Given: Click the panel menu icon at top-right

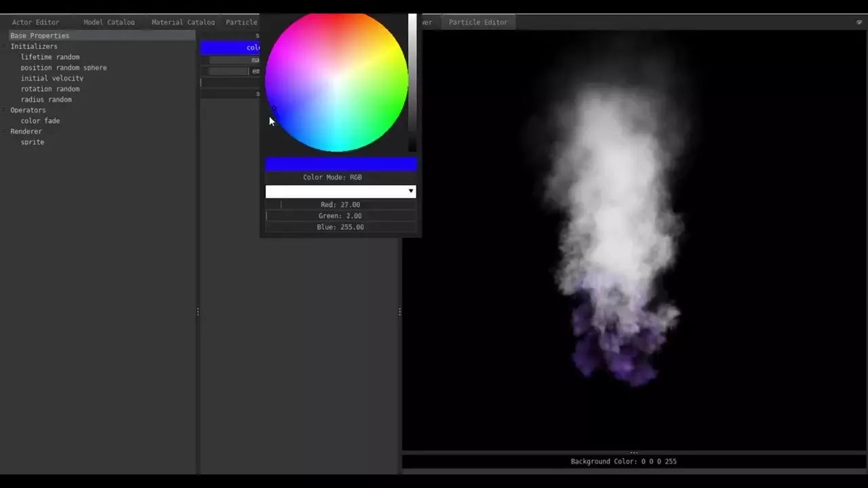Looking at the screenshot, I should [859, 22].
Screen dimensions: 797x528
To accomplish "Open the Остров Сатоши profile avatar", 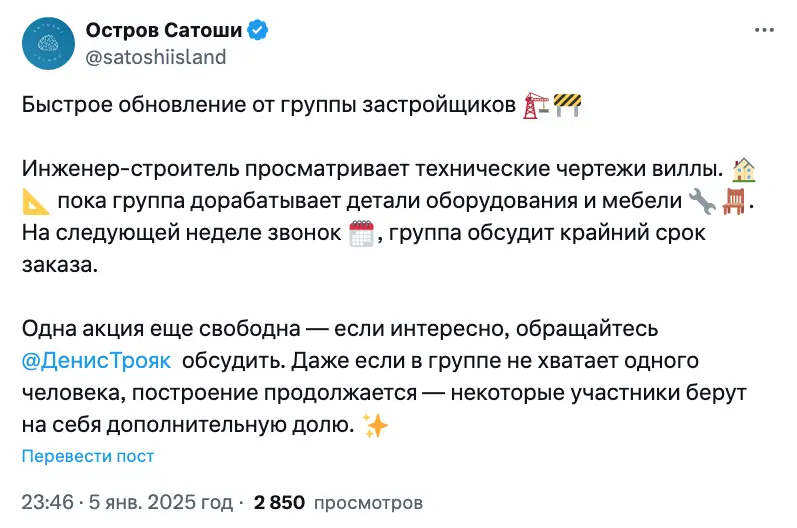I will (x=48, y=43).
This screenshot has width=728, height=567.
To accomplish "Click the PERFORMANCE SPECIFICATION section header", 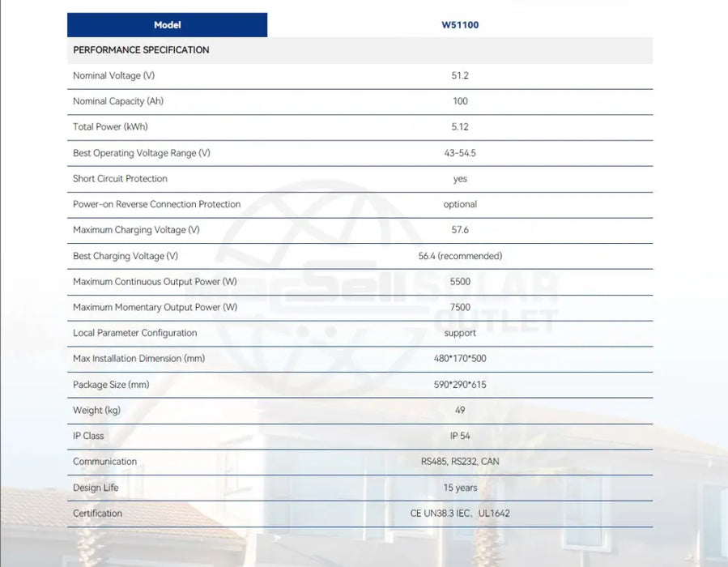I will (141, 50).
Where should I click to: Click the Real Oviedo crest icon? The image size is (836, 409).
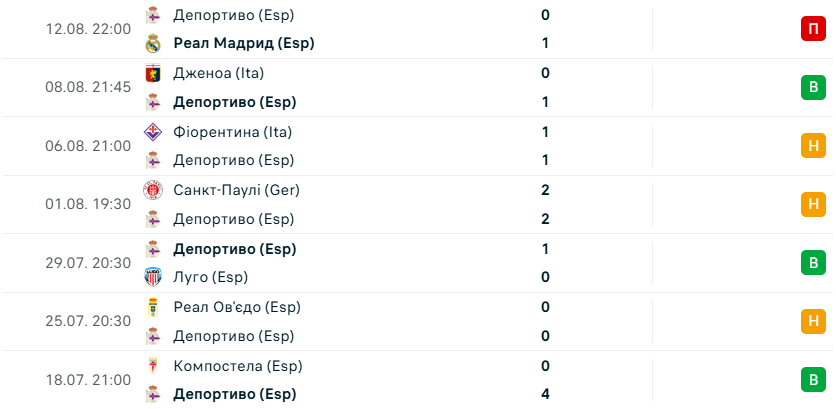click(153, 307)
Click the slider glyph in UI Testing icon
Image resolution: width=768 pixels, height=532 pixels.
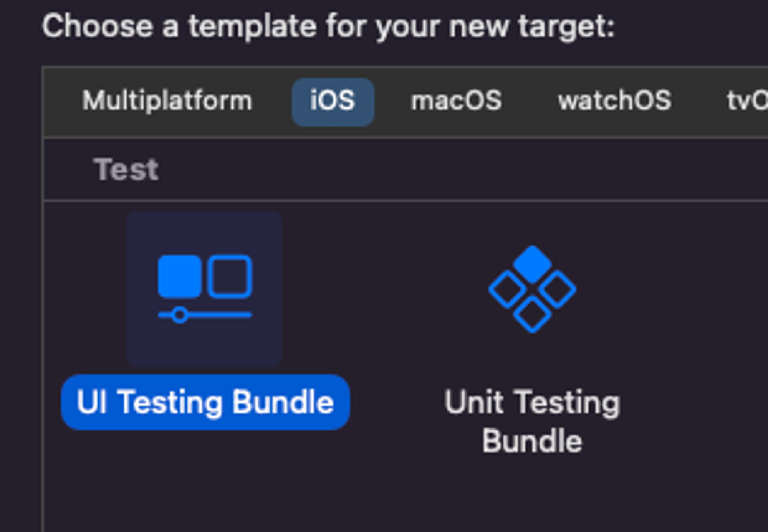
────────────────────────────────────────
Among the lines above, return those that contain the string "width".

Solution to the problem =
This screenshot has width=728, height=567.
Image resolution: width=768 pixels, height=532 pixels.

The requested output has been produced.